# What is required
In the records below, find the line that contains "Given: Select the text of Pence's tweet". Retype that line and all the lines after it through the end, leaving out the pictures.

Screenshot grounding data:

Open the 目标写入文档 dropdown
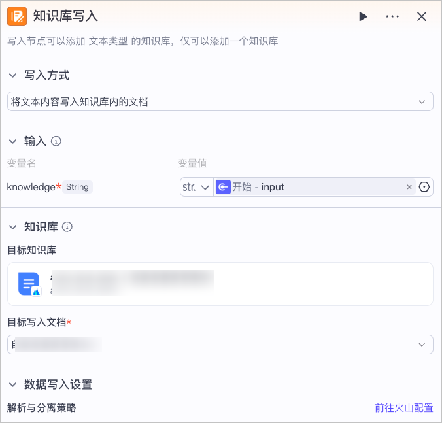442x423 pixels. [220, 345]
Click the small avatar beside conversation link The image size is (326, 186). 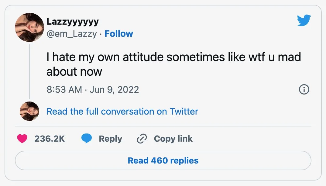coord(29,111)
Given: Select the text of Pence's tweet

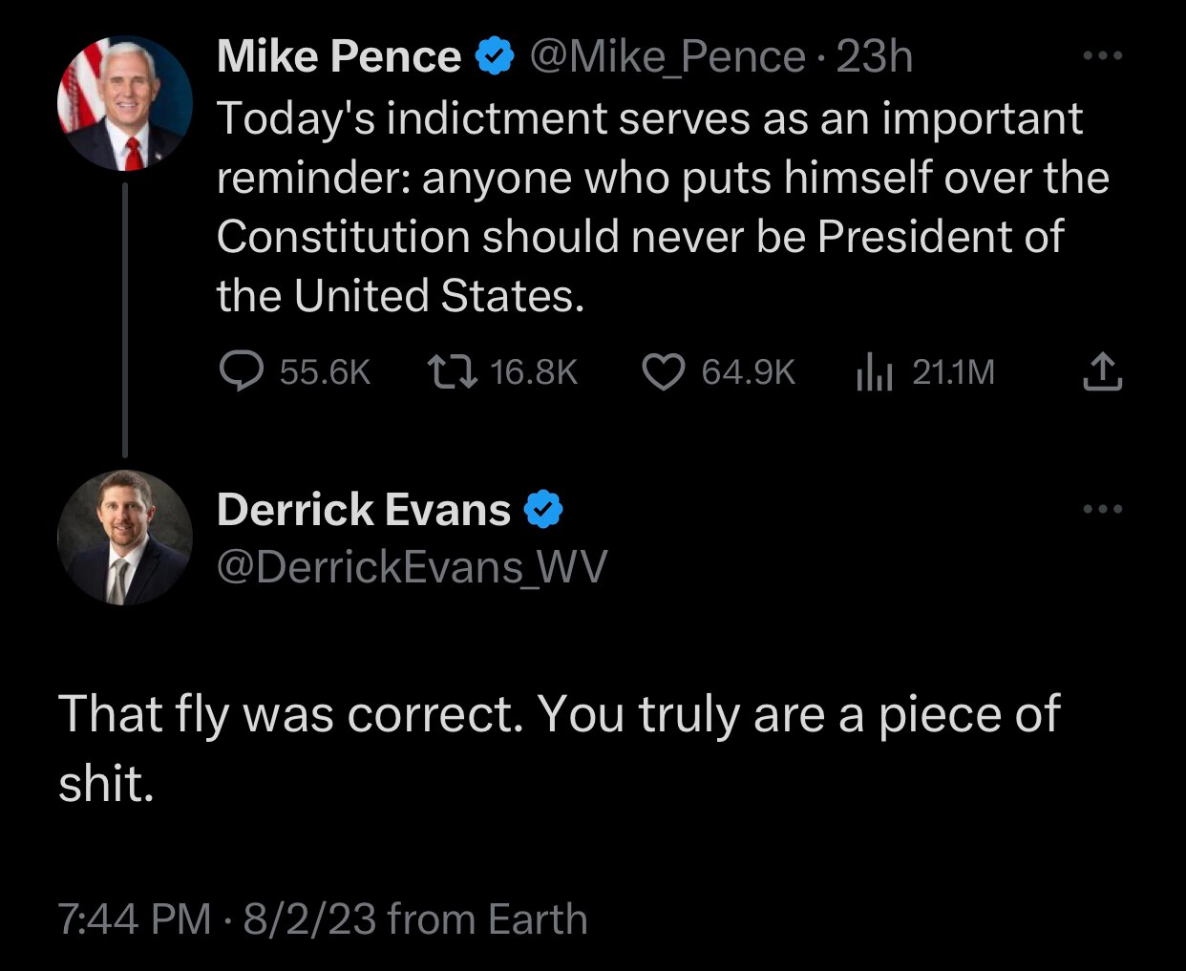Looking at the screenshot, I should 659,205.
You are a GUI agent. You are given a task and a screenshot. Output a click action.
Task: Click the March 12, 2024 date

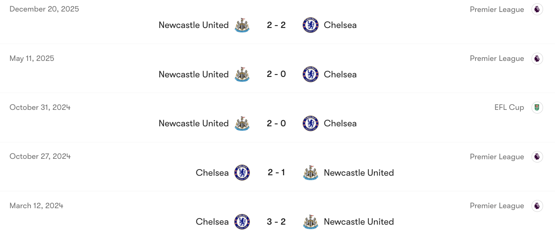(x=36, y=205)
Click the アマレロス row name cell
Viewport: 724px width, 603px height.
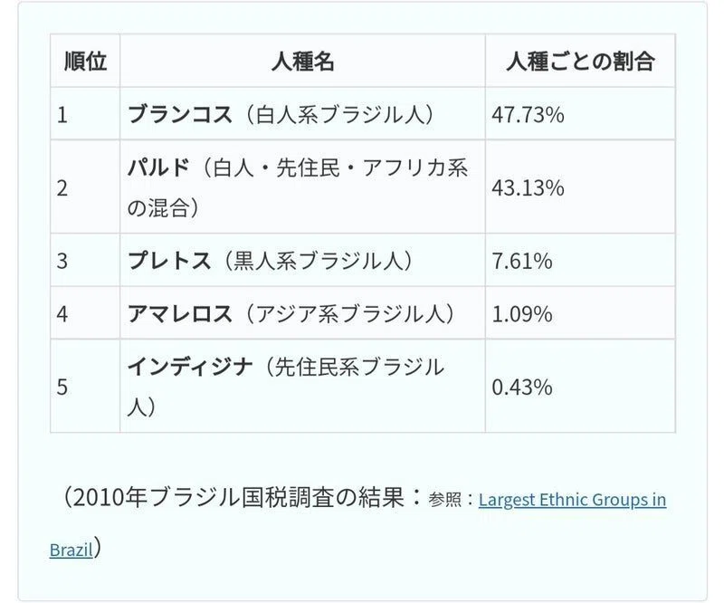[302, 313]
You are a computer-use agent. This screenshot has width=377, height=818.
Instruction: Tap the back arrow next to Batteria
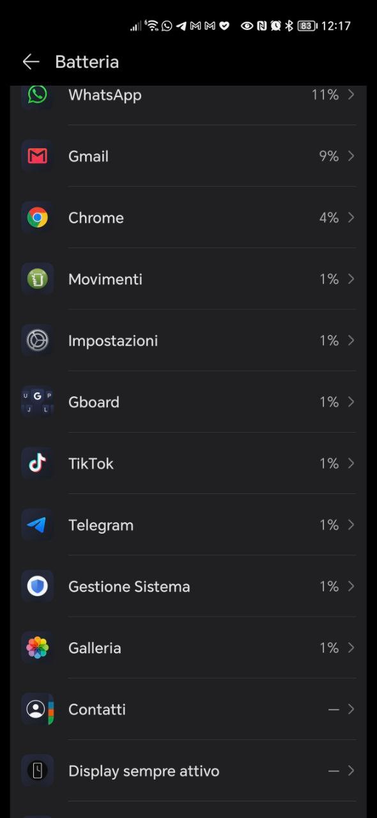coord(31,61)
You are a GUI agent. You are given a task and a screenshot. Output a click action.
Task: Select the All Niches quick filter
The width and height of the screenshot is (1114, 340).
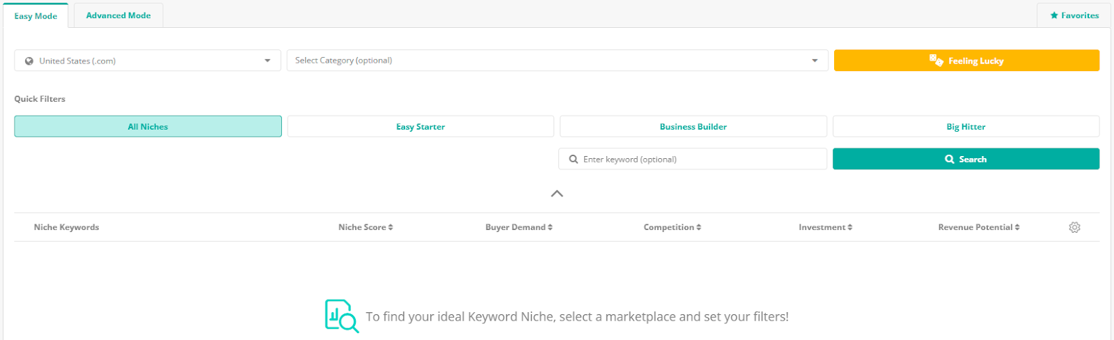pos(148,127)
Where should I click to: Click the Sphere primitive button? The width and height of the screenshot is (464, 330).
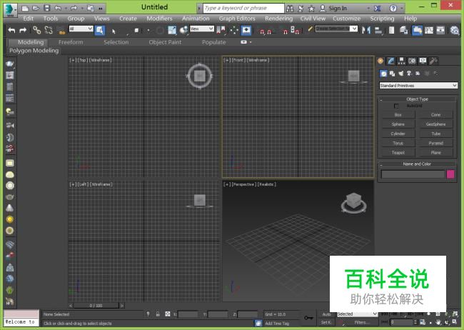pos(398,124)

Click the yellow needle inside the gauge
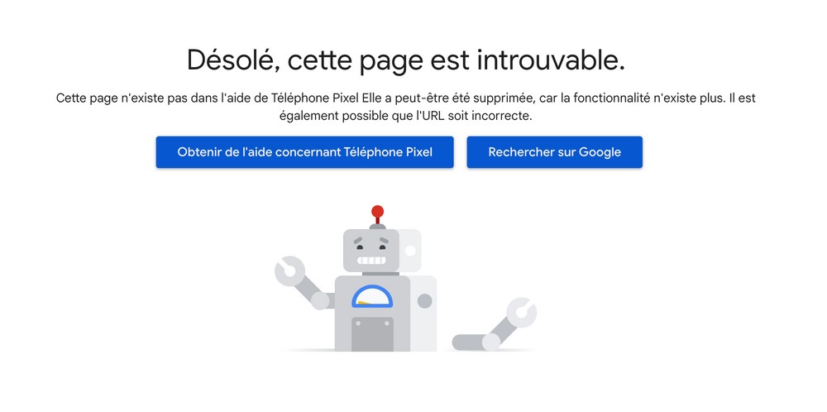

# Answer space
Given: Select the text of Pence's tweet

Looking at the screenshot, I should 659,205.
You are a GUI agent. You are given a task and a screenshot. Output a click action.
Task: Click the March 12, 2024 date

(x=36, y=205)
Click the アマレロス row name cell
Viewport: 724px width, 603px height.
[302, 313]
You are a computer-use agent. This screenshot has width=377, height=818.
Instruction: Tap the back arrow next to Batteria
coord(31,61)
You are a GUI agent. You are given a task and a screenshot. Output a click action.
Task: Select the All Niches quick filter
The width and height of the screenshot is (1114, 340).
pos(148,127)
Where should I click to: Click the Sphere primitive button? The width and height of the screenshot is (464, 330).
pos(398,124)

Click the yellow needle inside the gauge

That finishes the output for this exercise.